:: DATASET RECORDS

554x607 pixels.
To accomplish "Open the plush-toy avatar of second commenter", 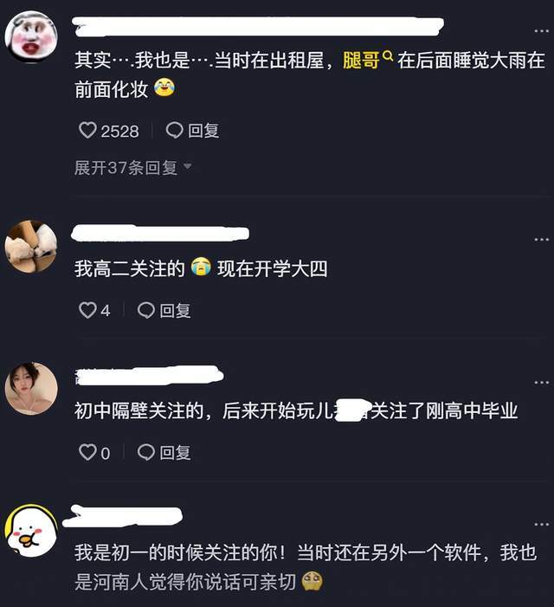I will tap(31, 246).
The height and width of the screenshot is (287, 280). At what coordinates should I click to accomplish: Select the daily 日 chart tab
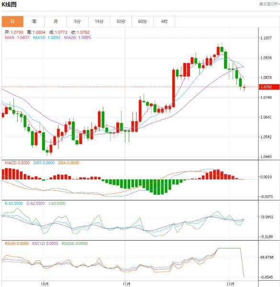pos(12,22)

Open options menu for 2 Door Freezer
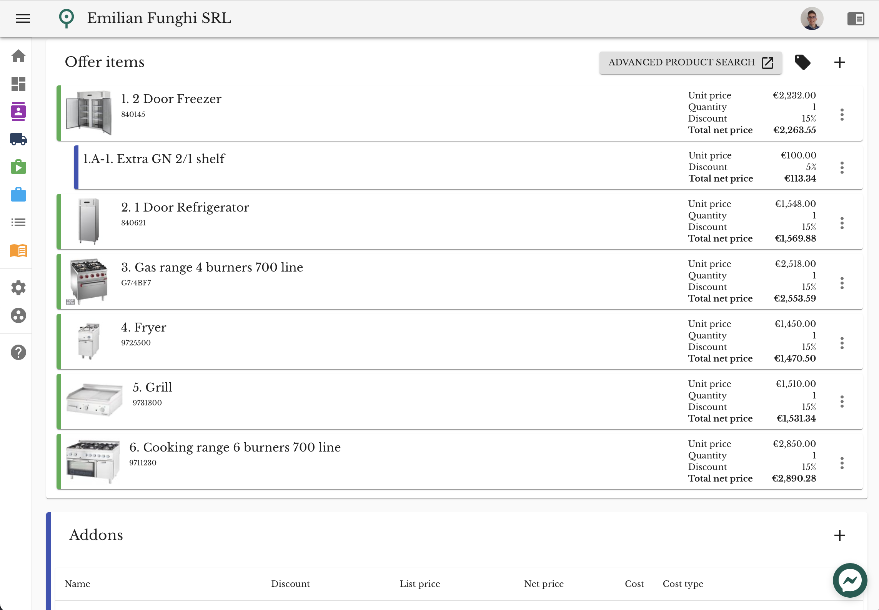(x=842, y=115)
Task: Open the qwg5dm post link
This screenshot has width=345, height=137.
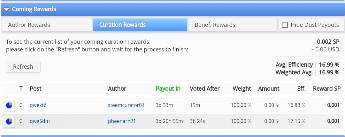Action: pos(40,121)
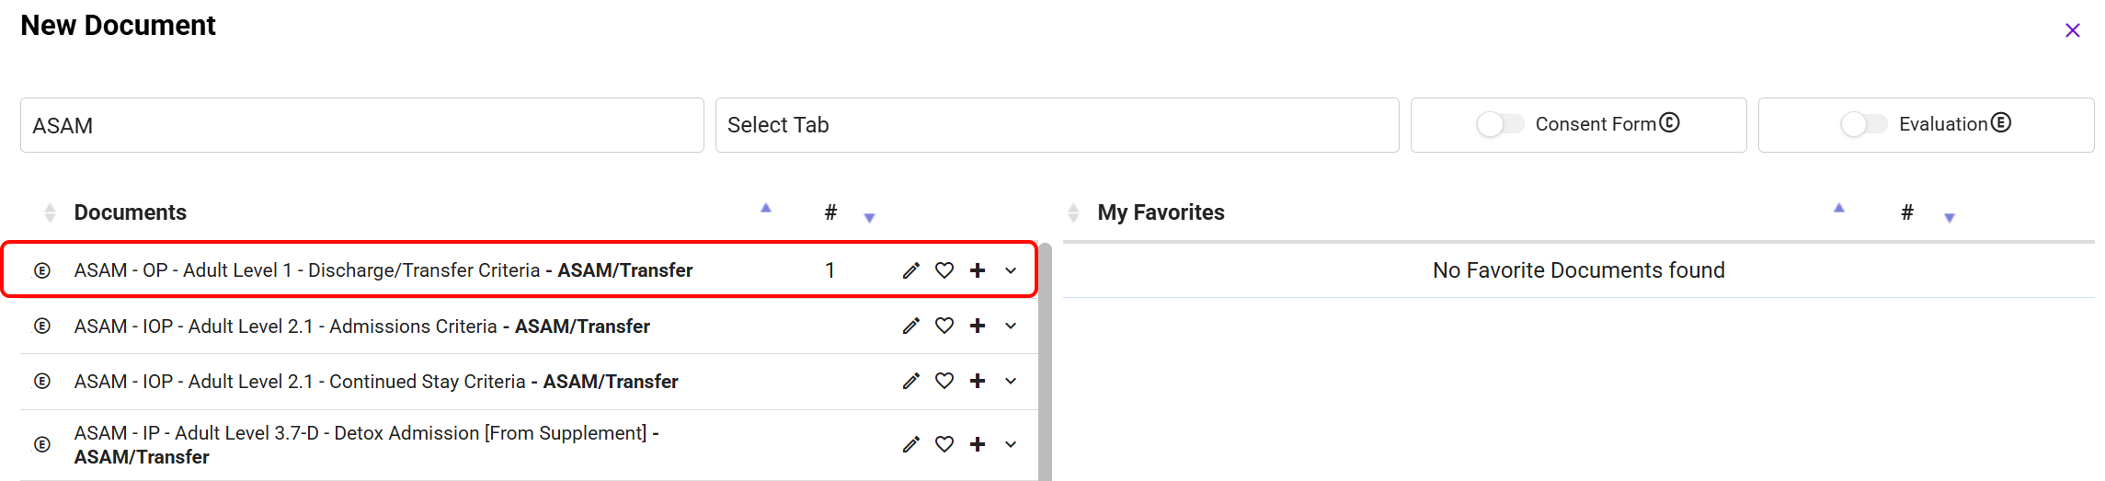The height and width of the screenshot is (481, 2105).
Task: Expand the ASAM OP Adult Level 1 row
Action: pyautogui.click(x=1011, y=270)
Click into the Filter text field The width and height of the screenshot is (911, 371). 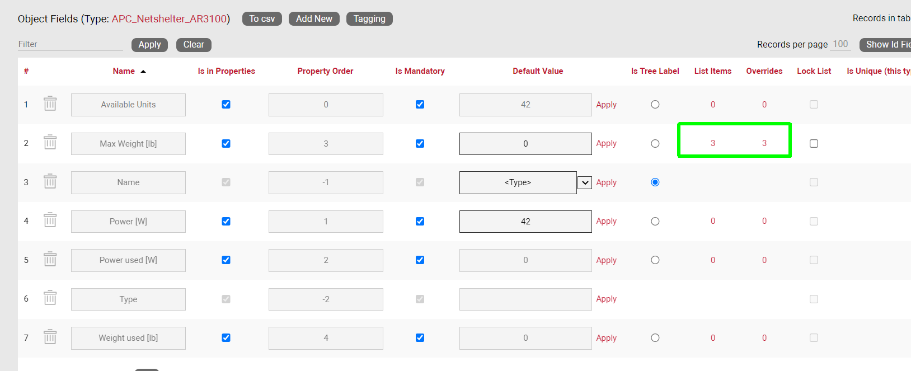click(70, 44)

::::
:: DATASET RECORDS

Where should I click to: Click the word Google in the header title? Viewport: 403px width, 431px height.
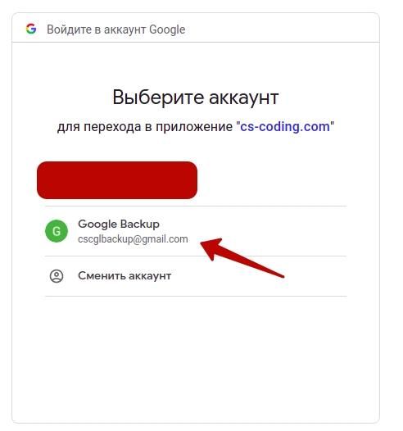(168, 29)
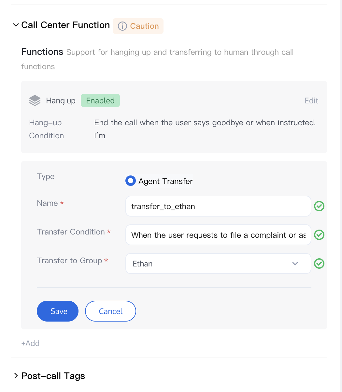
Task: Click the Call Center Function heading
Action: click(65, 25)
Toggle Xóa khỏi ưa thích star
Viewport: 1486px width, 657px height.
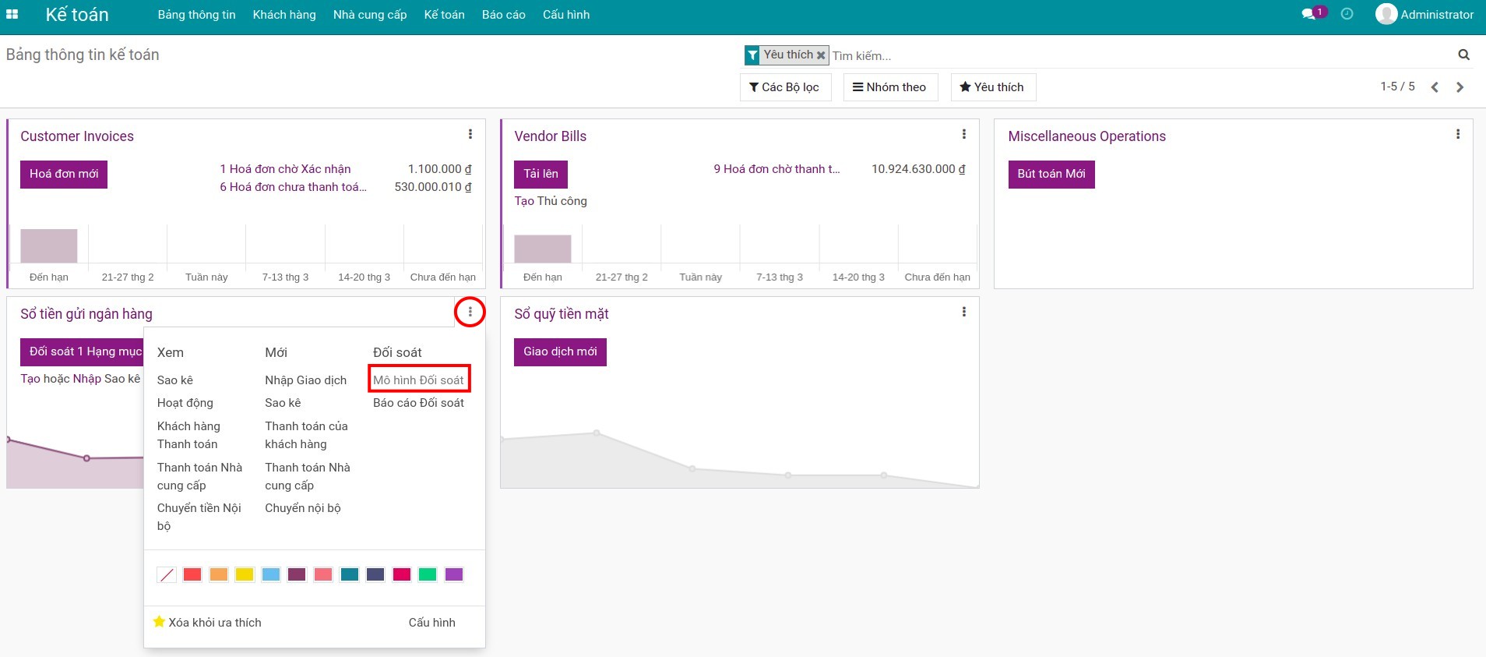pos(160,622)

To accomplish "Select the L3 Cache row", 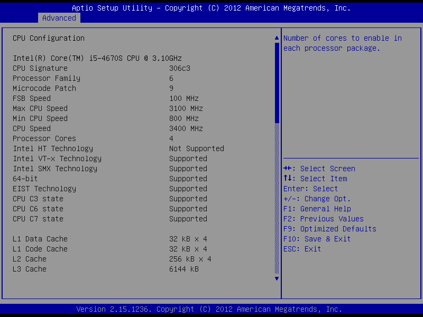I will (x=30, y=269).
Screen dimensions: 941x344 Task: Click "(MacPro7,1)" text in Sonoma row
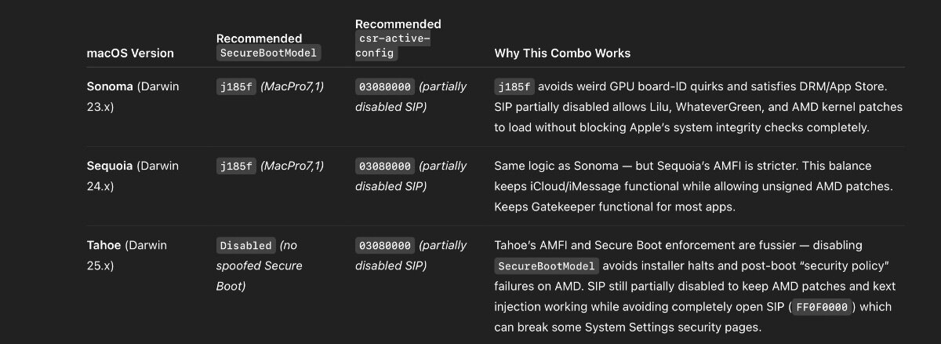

::::
:: DATASET RECORDS

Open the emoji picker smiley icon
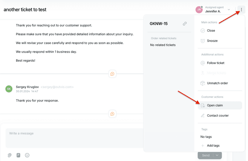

::::

### WHAT TO PRODUCE
From the records above, transcribe only the stretch from the line with "The height and width of the screenshot is (287, 280)." through the line with "Task: Open the qwg5dm post link", keeping both ends. Omit pictures.

### REPLY TO THE TASK
The height and width of the screenshot is (287, 280). At what coordinates should I click to accomplish: Select the daily 日 chart tab
pos(12,22)

Open options menu for 2 Door Freezer
(x=842, y=115)
Task: Open the qwg5dm post link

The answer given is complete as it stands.